Where gentle care meets genuine friendships in leafy Leatherhead
Compassionate Care in Leatherhead at Hartfield House Care Home
Watching someone you love struggle with daily life is heartbreaking. At Hartfield House in Leatherhead, families find comfort in the warm smiles that greet them at reception and the sound of laughter drifting from the lounges. This established care home creates a rhythm of care that helps residents rediscover joy in their days.
Who they care for
Hartfield House provides residential and nursing care for adults over 65, with particular expertise in dementia care. The team also welcomes younger adults who need specialist support.
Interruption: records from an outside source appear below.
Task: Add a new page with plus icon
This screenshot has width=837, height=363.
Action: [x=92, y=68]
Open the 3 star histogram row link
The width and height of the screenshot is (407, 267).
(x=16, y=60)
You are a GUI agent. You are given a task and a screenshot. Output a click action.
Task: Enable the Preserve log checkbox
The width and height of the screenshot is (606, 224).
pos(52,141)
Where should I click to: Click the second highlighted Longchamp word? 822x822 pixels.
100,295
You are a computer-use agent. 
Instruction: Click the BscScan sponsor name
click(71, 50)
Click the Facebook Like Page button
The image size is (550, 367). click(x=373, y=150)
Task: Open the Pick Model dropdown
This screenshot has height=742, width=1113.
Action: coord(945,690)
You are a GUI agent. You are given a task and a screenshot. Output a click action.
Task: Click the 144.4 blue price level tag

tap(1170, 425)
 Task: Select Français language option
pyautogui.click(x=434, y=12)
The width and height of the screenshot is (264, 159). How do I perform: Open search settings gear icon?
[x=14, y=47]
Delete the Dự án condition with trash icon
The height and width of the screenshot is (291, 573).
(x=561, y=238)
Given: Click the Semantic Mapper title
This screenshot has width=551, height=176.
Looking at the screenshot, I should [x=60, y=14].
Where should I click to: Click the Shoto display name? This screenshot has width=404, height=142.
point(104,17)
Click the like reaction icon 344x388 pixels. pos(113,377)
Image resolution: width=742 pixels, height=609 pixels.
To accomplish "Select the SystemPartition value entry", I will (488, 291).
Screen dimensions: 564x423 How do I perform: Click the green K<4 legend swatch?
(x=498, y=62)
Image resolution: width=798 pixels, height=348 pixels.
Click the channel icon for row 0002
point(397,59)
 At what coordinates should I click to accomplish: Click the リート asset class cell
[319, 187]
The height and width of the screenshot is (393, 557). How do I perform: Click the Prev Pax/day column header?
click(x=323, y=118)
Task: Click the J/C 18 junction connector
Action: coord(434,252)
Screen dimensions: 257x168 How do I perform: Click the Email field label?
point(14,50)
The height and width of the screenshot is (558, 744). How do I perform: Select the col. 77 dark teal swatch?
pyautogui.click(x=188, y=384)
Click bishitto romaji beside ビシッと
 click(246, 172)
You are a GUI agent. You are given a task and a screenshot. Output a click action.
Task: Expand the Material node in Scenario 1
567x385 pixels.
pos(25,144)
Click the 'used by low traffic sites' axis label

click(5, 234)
The dementia care approach focuses on maintaining connections and capabilities. Staff work to understand each person's history and interests, weaving familiar elements into daily routines that provide comfort and structure.
Management & ethos
The nursing team brings both skill and kindness to their work, taking time to understand each resident's needs and preferences. Families notice how staff check in regularly, adjusting care as needs change. There's an attentiveness here that shows in the details — medications given on time, preferences remembered, dignity always maintained.
The home & environment
The bistro opens onto gardens where residents enjoy their morning coffee or afternoon tea in the sunshine. Every corner feels cared for — from the comfortable lounges to the spotless corridors. It's the kind of place where small touches matter, where fresh flowers brighten the reception and the smell of proper cooking drifts from the kitchen.
“Sometimes the hardest decisions lead to the most unexpected relief. Many families find that at Hartfield House.”
DCC does not edit or curate content in this tab. For independently curated information, see The Evidence and DCC Verdict.